A new report released Nov. 20 by the White House outlined the progress that federal agencies have made on artificial intelligence research, but was light on details on how agencies are combating AI discrimination.
The 40-page report from the White House Office of Science and Technology Policy (OSTP) reviewed nearly four years of AI by the federal departments across eight strategic areas. And while it was a glowing evaluation, it was light on details on how federal agencies are working to increase fairness in AI algorithms.
Right now, there are great concerns about discrimination of AI on the basis of race and gender. In a featured example, OSTP pointed to a National Science Foundation-funded study on fairness in AI. The results from that report demonstrated just how challenging reducing bias can be.

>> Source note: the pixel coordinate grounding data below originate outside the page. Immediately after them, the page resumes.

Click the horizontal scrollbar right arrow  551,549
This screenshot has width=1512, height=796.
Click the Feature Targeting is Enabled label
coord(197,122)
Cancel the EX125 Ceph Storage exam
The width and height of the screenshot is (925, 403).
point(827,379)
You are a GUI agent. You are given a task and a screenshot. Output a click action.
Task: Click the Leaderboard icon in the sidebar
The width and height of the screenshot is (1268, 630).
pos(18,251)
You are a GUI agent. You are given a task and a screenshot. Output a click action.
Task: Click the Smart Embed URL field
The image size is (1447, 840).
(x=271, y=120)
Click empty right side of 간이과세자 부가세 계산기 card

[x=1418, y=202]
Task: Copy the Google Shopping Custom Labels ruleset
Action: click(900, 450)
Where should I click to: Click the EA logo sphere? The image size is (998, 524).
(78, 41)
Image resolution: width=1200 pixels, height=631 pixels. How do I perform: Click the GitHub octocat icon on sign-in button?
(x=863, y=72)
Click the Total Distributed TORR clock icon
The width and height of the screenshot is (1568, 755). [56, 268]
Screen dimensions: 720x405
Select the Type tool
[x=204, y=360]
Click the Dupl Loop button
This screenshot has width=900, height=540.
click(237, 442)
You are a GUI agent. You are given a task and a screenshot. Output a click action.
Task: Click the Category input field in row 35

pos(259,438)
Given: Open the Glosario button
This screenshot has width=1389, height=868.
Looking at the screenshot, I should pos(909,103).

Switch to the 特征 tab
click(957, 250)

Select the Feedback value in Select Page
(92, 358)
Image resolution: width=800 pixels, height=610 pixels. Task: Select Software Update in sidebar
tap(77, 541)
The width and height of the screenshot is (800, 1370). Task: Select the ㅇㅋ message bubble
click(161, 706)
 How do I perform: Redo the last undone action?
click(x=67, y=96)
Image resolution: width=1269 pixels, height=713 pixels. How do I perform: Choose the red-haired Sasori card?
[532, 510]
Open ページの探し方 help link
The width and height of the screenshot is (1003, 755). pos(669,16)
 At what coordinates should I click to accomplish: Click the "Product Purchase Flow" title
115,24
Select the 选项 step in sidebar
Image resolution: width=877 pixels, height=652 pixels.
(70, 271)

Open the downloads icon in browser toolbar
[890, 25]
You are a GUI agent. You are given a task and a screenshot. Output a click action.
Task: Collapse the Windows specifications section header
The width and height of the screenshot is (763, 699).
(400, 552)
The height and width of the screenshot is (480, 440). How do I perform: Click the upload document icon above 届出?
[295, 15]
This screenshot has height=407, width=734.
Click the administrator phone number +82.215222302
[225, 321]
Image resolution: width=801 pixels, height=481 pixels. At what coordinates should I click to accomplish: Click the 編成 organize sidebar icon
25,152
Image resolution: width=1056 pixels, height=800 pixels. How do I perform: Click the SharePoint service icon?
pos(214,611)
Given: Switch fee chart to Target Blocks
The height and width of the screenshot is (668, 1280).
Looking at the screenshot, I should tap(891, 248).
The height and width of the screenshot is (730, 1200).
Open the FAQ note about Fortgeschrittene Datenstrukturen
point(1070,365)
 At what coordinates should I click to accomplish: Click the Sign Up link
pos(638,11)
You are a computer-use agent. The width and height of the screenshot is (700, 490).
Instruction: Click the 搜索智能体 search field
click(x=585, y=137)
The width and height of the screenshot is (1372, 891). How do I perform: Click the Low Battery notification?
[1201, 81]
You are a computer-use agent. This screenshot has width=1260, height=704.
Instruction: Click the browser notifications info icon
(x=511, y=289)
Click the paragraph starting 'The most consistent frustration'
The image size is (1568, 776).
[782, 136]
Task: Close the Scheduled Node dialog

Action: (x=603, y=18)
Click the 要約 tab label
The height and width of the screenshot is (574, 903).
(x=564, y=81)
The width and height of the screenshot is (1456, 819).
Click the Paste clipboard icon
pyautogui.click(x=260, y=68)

“The researchers showed that … fairness criteria in general do not promote improvement in well-being over time and may in fact cause harm in certain cases,” OSTP wrote in the report, titled “2016-2019 Progress Report: Artificial Intelligence R&D.”
The report emphasized that “a number of” agencies have started research-and-development programs focused on ethical, legal and societal implications of AI, but it was far from specific.
For example, OSTP pointed to the Department of Homeland Security’s work, writing that to “keep ahead of the curve and ensure that use of AI does not unfairly or illegally disadvantage individuals” it is “applying and extending” its existing tools and frameworks, but offering no real insight into how those frameworks were applied, considered successful, or enhancing research. It also wrote that DHS’ Science and Technology Directorate had “identified bias and fairness in AI systems as priority issues," without elaborating on how specifically that’s guided research and development.
The study is one of “several” fairness initiatives being led by NSF, according to the report, which added that other NSF projects focus on “fairness and ethical implications of AI and techniques to mitigate bias and enhance accountability, transparency, and robustness to ensure societal benefit.”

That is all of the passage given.